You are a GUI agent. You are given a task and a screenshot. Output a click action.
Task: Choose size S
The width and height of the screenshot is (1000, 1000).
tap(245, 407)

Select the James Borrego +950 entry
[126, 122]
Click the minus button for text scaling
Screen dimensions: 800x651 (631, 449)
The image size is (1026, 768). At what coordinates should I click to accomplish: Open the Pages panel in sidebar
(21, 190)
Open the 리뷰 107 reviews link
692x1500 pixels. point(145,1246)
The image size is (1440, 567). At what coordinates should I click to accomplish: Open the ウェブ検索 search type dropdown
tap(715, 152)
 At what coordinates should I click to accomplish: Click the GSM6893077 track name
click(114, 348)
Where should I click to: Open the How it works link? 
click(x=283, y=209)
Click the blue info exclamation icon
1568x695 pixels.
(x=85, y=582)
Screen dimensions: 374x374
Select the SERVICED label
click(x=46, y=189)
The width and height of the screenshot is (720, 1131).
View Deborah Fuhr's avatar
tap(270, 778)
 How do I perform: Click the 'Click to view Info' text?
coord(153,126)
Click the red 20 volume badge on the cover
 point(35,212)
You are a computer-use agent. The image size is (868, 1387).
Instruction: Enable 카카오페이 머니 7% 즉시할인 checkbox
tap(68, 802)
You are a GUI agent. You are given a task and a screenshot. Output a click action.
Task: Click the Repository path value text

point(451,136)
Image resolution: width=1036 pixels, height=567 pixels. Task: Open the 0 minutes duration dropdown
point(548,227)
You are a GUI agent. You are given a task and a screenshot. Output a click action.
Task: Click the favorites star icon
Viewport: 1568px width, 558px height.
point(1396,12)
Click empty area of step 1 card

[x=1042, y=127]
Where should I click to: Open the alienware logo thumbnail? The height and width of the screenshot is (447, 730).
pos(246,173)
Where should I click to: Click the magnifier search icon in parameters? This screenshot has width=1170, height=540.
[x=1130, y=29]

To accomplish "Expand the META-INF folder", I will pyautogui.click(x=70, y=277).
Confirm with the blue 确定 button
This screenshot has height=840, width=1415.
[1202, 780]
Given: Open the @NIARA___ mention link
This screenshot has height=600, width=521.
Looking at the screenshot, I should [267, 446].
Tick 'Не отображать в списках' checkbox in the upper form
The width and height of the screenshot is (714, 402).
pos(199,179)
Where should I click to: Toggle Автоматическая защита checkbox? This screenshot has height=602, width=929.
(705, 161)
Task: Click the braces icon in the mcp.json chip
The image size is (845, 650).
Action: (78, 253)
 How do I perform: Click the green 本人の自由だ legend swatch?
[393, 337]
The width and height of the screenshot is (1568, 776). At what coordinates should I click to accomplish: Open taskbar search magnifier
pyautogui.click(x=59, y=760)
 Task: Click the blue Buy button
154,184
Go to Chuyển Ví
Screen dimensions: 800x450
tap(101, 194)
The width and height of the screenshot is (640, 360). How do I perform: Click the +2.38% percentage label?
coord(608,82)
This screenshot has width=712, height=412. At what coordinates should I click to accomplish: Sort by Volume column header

##############################

### Task requirements
Word for word, set down all of the material.

### Your response
You are a GUI agent. You are given a task and a screenshot. Output a click action.
Task: Choose size S
The width and height of the screenshot is (1000, 1000).
tap(245, 407)

Select the James Borrego +950 entry
[126, 122]
Click the minus button for text scaling
Screen dimensions: 800x651 (631, 449)
The image size is (1026, 768). At what coordinates should I click to accomplish: Open the Pages panel in sidebar
(21, 190)
Open the 리뷰 107 reviews link
692x1500 pixels. point(145,1246)
The image size is (1440, 567). At what coordinates should I click to accomplish: Open the ウェブ検索 search type dropdown
tap(715, 152)
 At what coordinates should I click to accomplish: Click the GSM6893077 track name
click(114, 348)
Where should I click to: Open the How it works link? 
click(x=283, y=209)
Click the blue info exclamation icon
1568x695 pixels.
(x=85, y=582)
Screen dimensions: 374x374
Select the SERVICED label
click(x=46, y=189)
The width and height of the screenshot is (720, 1131).
View Deborah Fuhr's avatar
tap(270, 778)
 How do I perform: Click the 'Click to view Info' text?
coord(153,126)
Click the red 20 volume badge on the cover
 point(35,212)
You are a computer-use agent. The image size is (868, 1387).
Instruction: Enable 카카오페이 머니 7% 즉시할인 checkbox
tap(68, 802)
You are a GUI agent. You are given a task and a screenshot. Output a click action.
Task: Click the Repository path value text

point(451,136)
Image resolution: width=1036 pixels, height=567 pixels. Task: Open the 0 minutes duration dropdown
point(548,227)
You are a GUI agent. You are given a task and a screenshot. Output a click action.
Task: Click the favorites star icon
Viewport: 1568px width, 558px height.
point(1396,12)
Click empty area of step 1 card

[x=1042, y=127]
Where should I click to: Open the alienware logo thumbnail? The height and width of the screenshot is (447, 730).
pos(246,173)
Where should I click to: Click the magnifier search icon in parameters? This screenshot has width=1170, height=540.
[x=1130, y=29]

To accomplish "Expand the META-INF folder", I will pyautogui.click(x=70, y=277).
Confirm with the blue 确定 button
This screenshot has height=840, width=1415.
[1202, 780]
Given: Open the @NIARA___ mention link
This screenshot has height=600, width=521.
Looking at the screenshot, I should [267, 446].
Tick 'Не отображать в списках' checkbox in the upper form
The width and height of the screenshot is (714, 402).
pos(199,179)
Where should I click to: Toggle Автоматическая защита checkbox? This screenshot has height=602, width=929.
(705, 161)
Task: Click the braces icon in the mcp.json chip
The image size is (845, 650).
Action: (78, 253)
 How do I perform: Click the green 本人の自由だ legend swatch?
[393, 337]
The width and height of the screenshot is (1568, 776). At what coordinates should I click to accomplish: Open taskbar search magnifier
pyautogui.click(x=59, y=760)
 Task: Click the blue Buy button
154,184
Go to Chuyển Ví
Screen dimensions: 800x450
tap(101, 194)
The width and height of the screenshot is (640, 360). How do I perform: Click the +2.38% percentage label?
coord(608,82)
This screenshot has width=712, height=412. At what coordinates should I click to accomplish: Sort by Volume column header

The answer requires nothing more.